Dispatch

9 year-old girls receive free HPV vaccinations to prevent cervical cancer

8 February 2017

Svay Rieng, 20 January 2017: Cervical cancer is the leading cause of cancer among Cambodian women aged 15 to 44 years old, claiming the lives of approximately 795 women and resulting in 1,512 new diagnoses each year. In almost all cases, cervical cancer is caused by the human papillomavirus (HPV), a common sexually-transmitted infection.

 

 

“Giving the Human Papillomavirus (HPV) vaccine to girls aged 9 to 13 years old is the most effective public health measure to prevent them from developing cervical cancer at a later age”, stressed Dr. Liu Yunguo, World Health Organisation (WHO) Representative during the demonstration programme launched in Svay Rieng province in January 2017.

 

Srey Nuch, was among one of 44 girls to receive the first dosage of the vaccination during the launching day at Pi Thnou primary school in Svay Rieng Town.  

 

It was just like a bite by the ant, and it made me so excited to get the vaccine. It protects me from getting cervical cancer when I am grown up, according to my teacher”, said 9-year old Srey Nuch shyly as she bounced happily next to her proud mother, who stood alongside her.

 

“Girls these days are so lucky! Women of my generation did not even know that there is a kind of vaccine to prevent cervical cancer”, said Ms. Ros Mearadey, 39 years old who has been in teaching for 20 years. “I have known a few neighbors had suffered from cervical cancer and one just passed away a few months ago”, she added.

 

4,850 girls aged 9-year old residing in Svay Rieng province will receive 2 doses of the vaccine free of charge from health centres and through outreach activities to schools and health centres. The first dose is being offered in January while the second dose will take place in July 2017.

 

 

A 2012 study by WHO revealed that cervical cancer was the fourth most common cancer among women worldwide, with an estimated 266,000 deaths and 528,000 new cases per year.

 

“When girls are well protected from their early age, they are safe from getting cervical cancer in adulthood,” emphasized HE Professor Eng Huot, Secretary of State of the Ministry of Health. “Teenage girls will enter their reproductive age soon and become at risk of acquiring many sexually transmitted infections.
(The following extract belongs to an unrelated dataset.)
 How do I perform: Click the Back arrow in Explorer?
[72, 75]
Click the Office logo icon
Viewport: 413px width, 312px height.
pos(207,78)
Giving them the HPV vaccine now can prevent them from getting cervical cancer in their lifetime”, added Excellency Eng Huot at the launch of the demonstration programme with around 200 participants, including primary school students, parents, teachers, government officials and development partner representatives.

 

UNFPA will take the lead in conducting an adolescent health assessment in March in order to understand possible interventions that promote adolescent girls’ health and could be paired with the vaccine rollout in the future.

 

The vaccine has been used in 67 countries already and is now being introduced into the routine immunization system in Cambodia, starting with the two provinces – Svay Rieng and Siem Reap as part of the demonstration project.

 

 

 

The vaccination programme aims to reach as many girls as possible and so the demonstration programme is being implemented in schools as 98% of girls aged 9 years old are in primary school.

 

GAVI, the Vaccine Alliance has provided financial support to purchase the HPV vaccine while WHO, UNICEF, UNFPA and other stakeholders have actively advocated for its inclusion into the national vaccination programme, in an effort to promote girls’ sexual and reproductive health and rights.